The Jebel Ali Dragons will start the rugby calendar's showpiece competition as strong favourites to reclaim the Gulf Men's Sevens title they last won in 2009.
Dragons know Quins will be standing in their way at Dubai Sevens
ABU DHABI // Shane Thornton, the player-coach of the Jebel Ali Dragons, should be rightly proud of the fact his side have become the first UAE Sevens Series champions.
However, the New Zealander will also have the bruises to suggest that repeating the success at next weekend's Dubai Rugby Sevens will be anything but a foregone conclusion.
The Dragons will start the rugby calendar's showpiece competition as strong favourites to reclaim the Gulf Men's Sevens title which they last won in 2009.
However, the Abu Dhabi Harlequins laid down a marker both notionally and physically as they won their home leg of the inaugural national Sevens Series on Friday.
Thornton's side had already effectively sealed the overall title by taking maximum points from their home competition two weeks earlier, then by doing the same in Al Ain the following week.
With a side loaded with attacking excellence, they looked set to do the same again at Zayed Sports City, but they were ambushed by a determined home side.
In the course of their 17-12 loss to the Harlequins, Thornton was levelled by a crunching tackle by Michael McFarlane, the imposing Quins centre.
It was the first time the two sides had met during the three-tournament series, and was a repeat of the outcome when the two sides met in the final XVs match before the sevens series hiatus.
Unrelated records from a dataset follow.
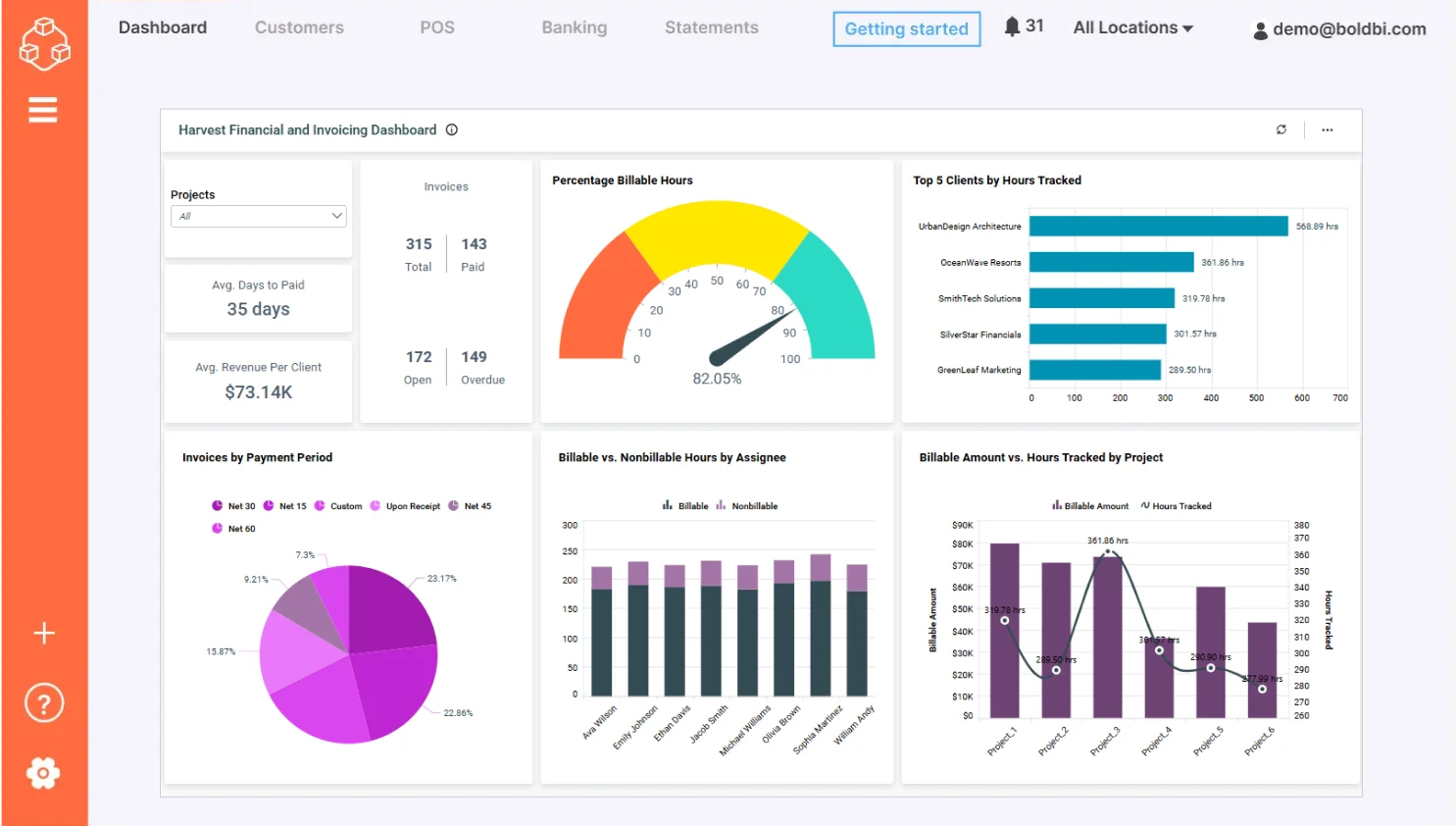The height and width of the screenshot is (826, 1456).
Task: Open the dashboard options ellipsis menu
Action: (x=1328, y=129)
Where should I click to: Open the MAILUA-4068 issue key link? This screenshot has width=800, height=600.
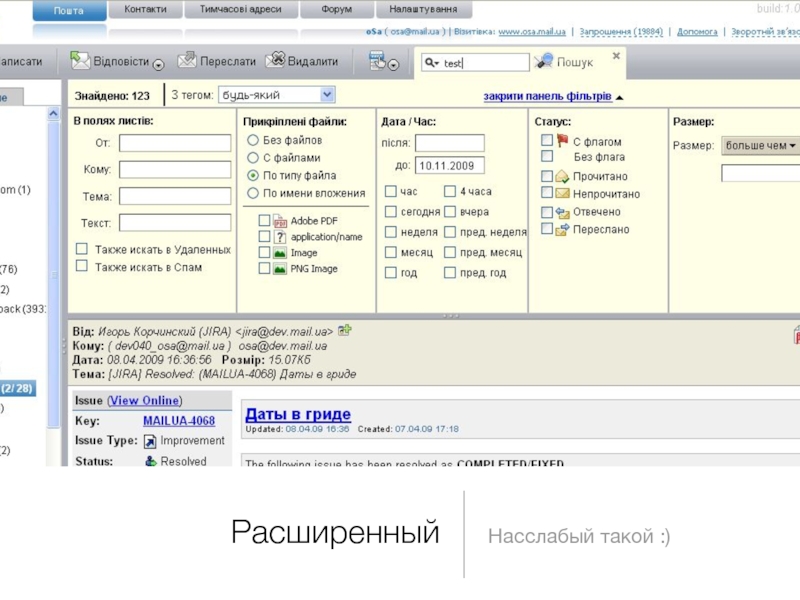click(179, 421)
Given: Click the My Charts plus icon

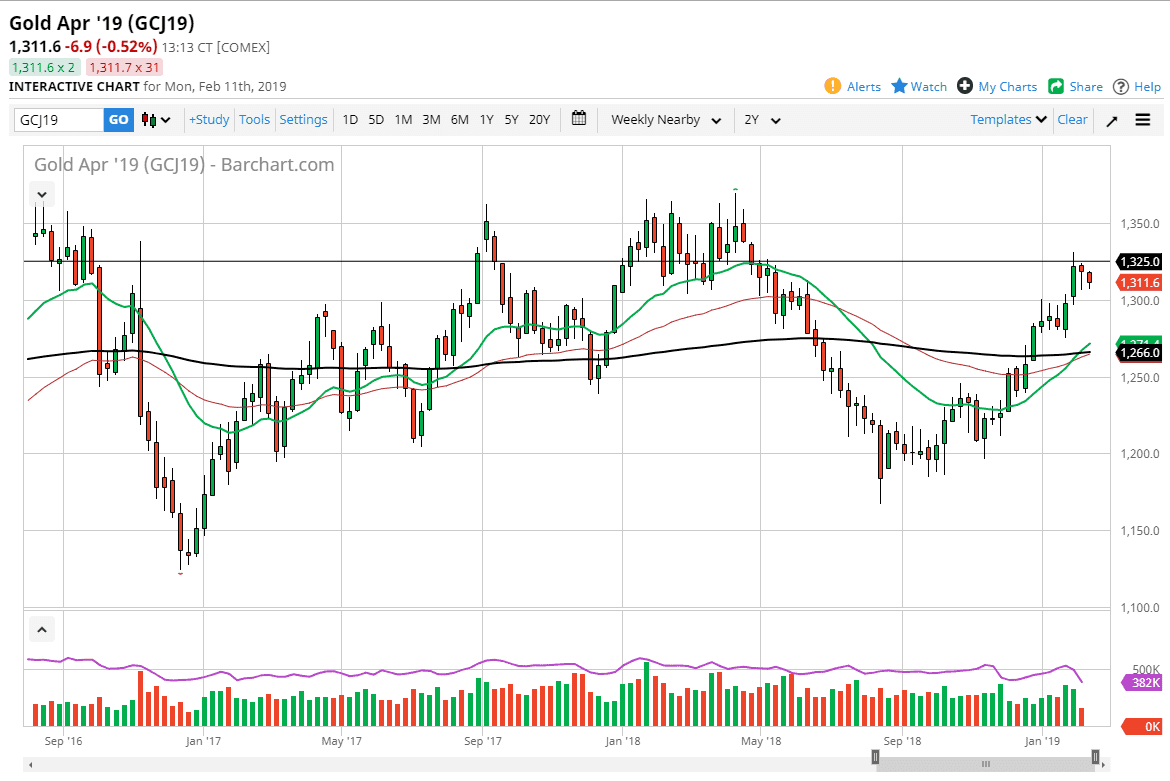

"The Dragons have had a great series," Chris Davies, the director of rugby at Abu Dhabi Harlequins, said. "Junior [Thornton] has had a big influence on them and has done an absolutely great job.
"You could see that in their play. Before this tournament they would have been favourites among the local sides going to Dubai, so it was great to get this result."
The vast majority of the extended UAE squad to play in the World Series competition next weekend were absent, having been ordered to rest by the side's coach, Wayne Marsters.
However, Friday's tournament in the capital was conspicuous as much for the searing talent on show that Marsters can appreciate, but not select, as it was for the absentees.
Rory Binder was characteristically excellent for the Dragons, but remains in eligibility limbo, while Patrick Hegarty's virtuoso display was the centre point of the Harlequins campaign.
Hegarty does not qualify to play for the UAE until the start of next year, as is intriguingly the case with Thornton.
The veteran Dragons player-coach had been in charge of the UAE sevens side until recently and, despite his acrimonious departure, he is keen to make himself available for selection when he becomes eligible.
"Another experienced person in there would help out as they try to move forward," Thornton said.